El frío contribuyó a las dificultades de distribución. Se racionó la remolacha azucarera, y hasta los bulbos de los tulipanes quedaron incluidos, en ocasiones, entre los artículos alimenticios. Desde la ciudad al campo, se caminaba ansiosamente a la busca de un puñado de patatas. Los más débiles murieron en las cunetas, a veces cuando volvían con su pobre hallazgo. La atención médica se volcó sobre el horror sufrido por los holandeses. La dieta, se dijo, no era insuficiente en vitaminas, sino en calorías. A pesar del racionamiento anterior hasta entonces, los médicos sólo habían observado pérdidas de peso y aumento -ligero- de la tuberculosis. Ahora, incluso, los trastornos mentales se multiplicaron, manifestándose en forma de apatía, indiferencia u obsesiones en torno a los alimentos. En enero del 45, al cuarto mes de escasez, entraron en los hospitales los primeros casos de edema de hambre, a veces hasta con hemorragias cutáneas, que pronto se multiplicaron. Pero tampoco los hospitales podían garantizarles una alimentación adecuada. Los médicos y las enfermeras contaban con una rebanada de pan para desayunar, dos patatas y un puñado de hortalizas para comer, y una o dos rebanadas de pan, un plato de sopa de remolacha y una taza de sucedáneo de café para cenar. Un mes más tarde, en febrero, los hospitales no podían hacerse cargo de los enfermos, y se limitaban a entregar una ración suplementaria de 400 gramos de pan y 500 de judías, junto con un poco de leche, a los más afectados, aquellos que habían perdido un 25 por 100 de su peso normal.

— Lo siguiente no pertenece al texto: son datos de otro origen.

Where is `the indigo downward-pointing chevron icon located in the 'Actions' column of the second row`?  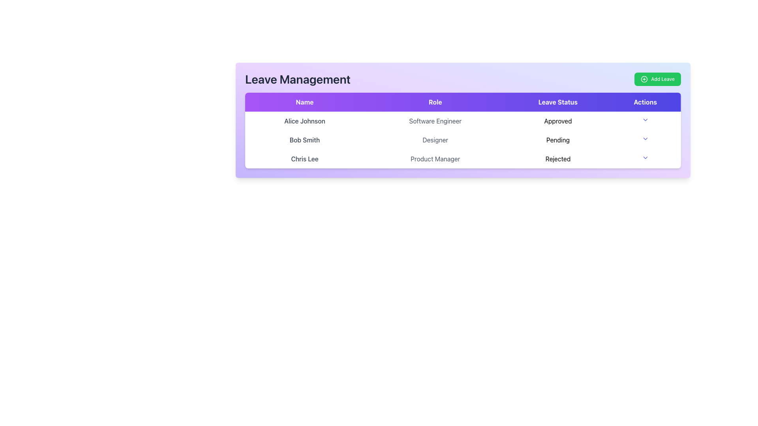 the indigo downward-pointing chevron icon located in the 'Actions' column of the second row is located at coordinates (645, 138).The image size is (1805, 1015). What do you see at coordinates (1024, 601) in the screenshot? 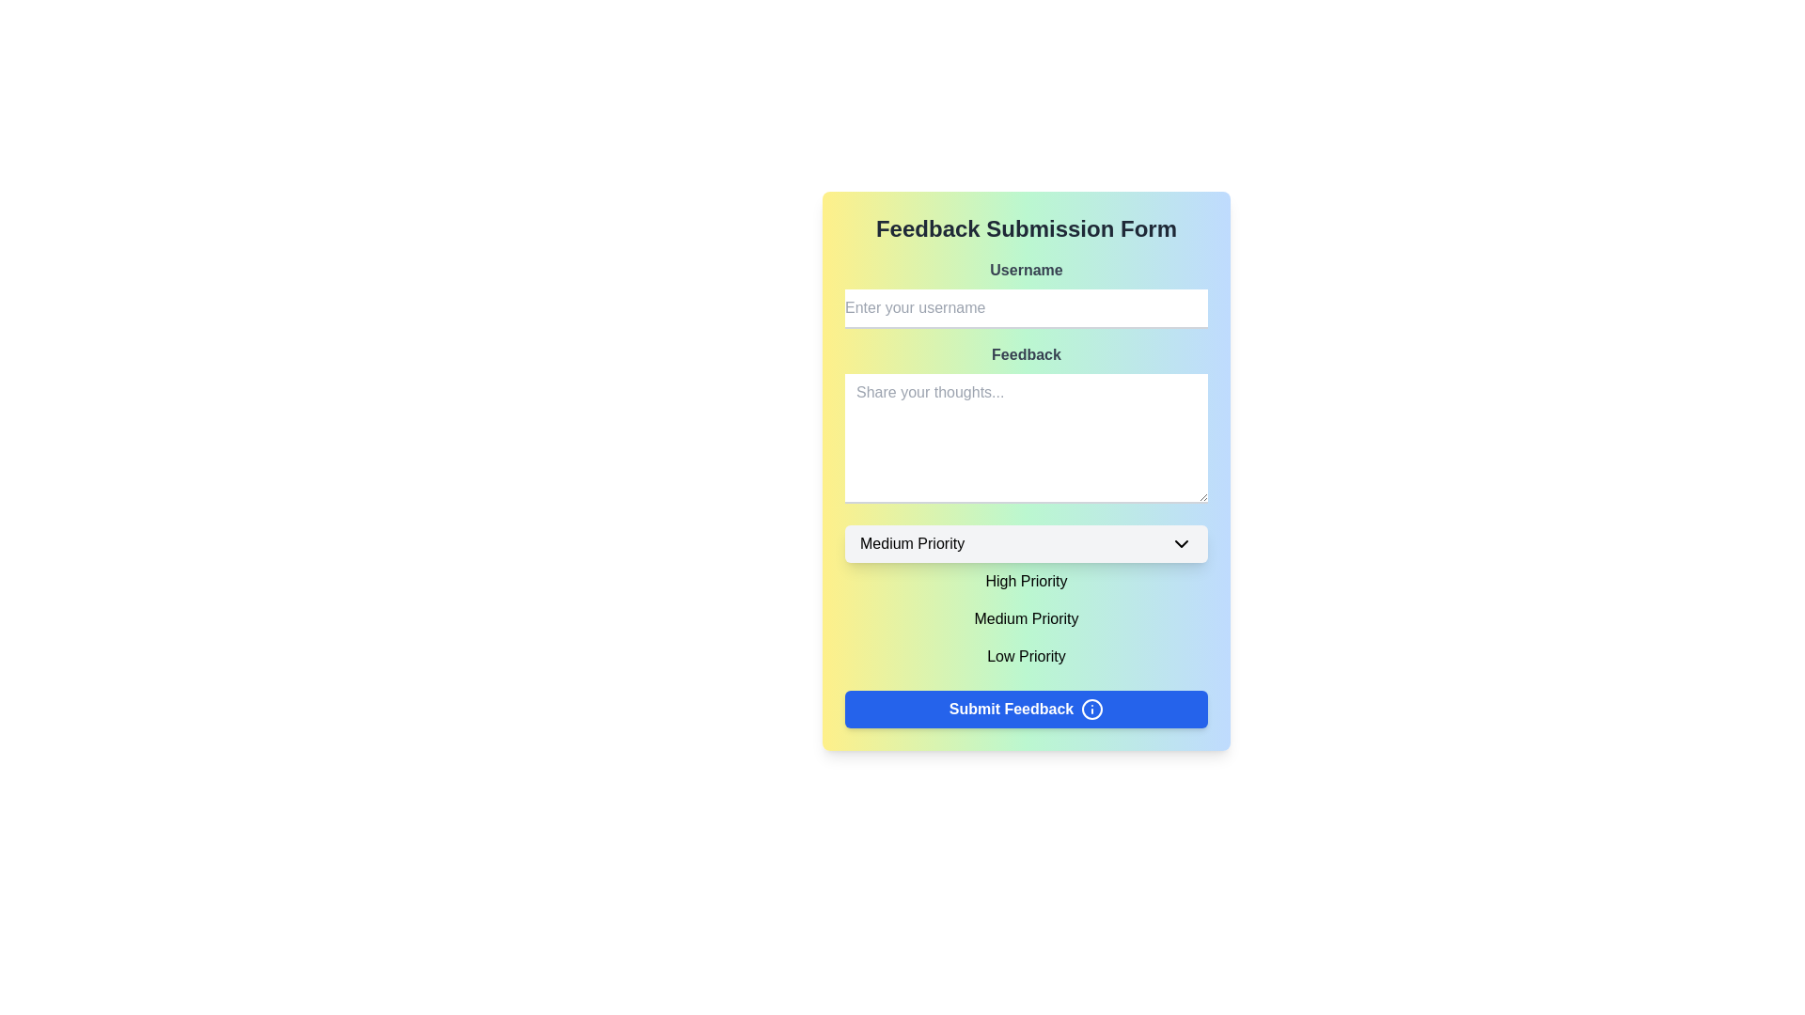
I see `the 'Medium Priority' dropdown option in the Feedback Submission Form, which is styled with a gradient background and contains options for 'High Priority', 'Medium Priority', and 'Low Priority'` at bounding box center [1024, 601].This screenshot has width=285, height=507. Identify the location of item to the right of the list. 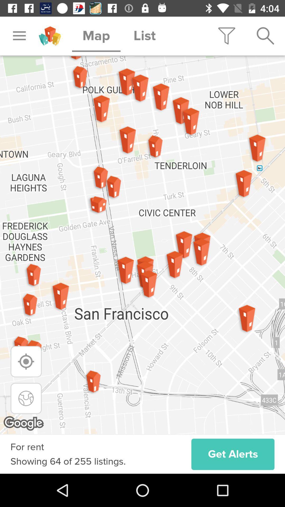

Pronto se elevó al 33 por 100 el tope para la prestación de asistencia, pero entonces muchos enfermos morían en la calle sin llegar al hospital. Otros muchos esperaron su fin, debilitados, directamente en su cama. Destinada toda la grasa a la alimentación, dejó también de fabricarse el jabón. Tras muchos años, volvieron chinches y piojos, y reaparecieron también en el campo la disentería y las tifoideas. Trastornos en el comportamiento y en la convivencia social acompañaron lógicamente, a los horrores del hambre: hubo niños que murieron porque sus padres vendieron los cupones destinados al racionamiento infantil; y hubo adultos que murieron aplastados bajo los muros de las casas -abandonadas, para aprovechar mejor el calor de unas pocas viviendas- que se hallaban saqueando. Durante los seis primeros meses de 1945 en Amsterdam, Rotterdam, La Haya y Utrecht murieron cerca de 18.000 personas, de una población de dos millones en total. Al llegar la liberación, en mayo de 1945, los holandeses salieron con júbilo a las calles para recibir alimentos. Tal fuerza les guiaba que un observador, entonces poco afortunado, como el Times, todavía esperaba encontrar situaciones más horribles. Las perspectivas inmediatas que aguardaban a los europeos no eran halagüeñas.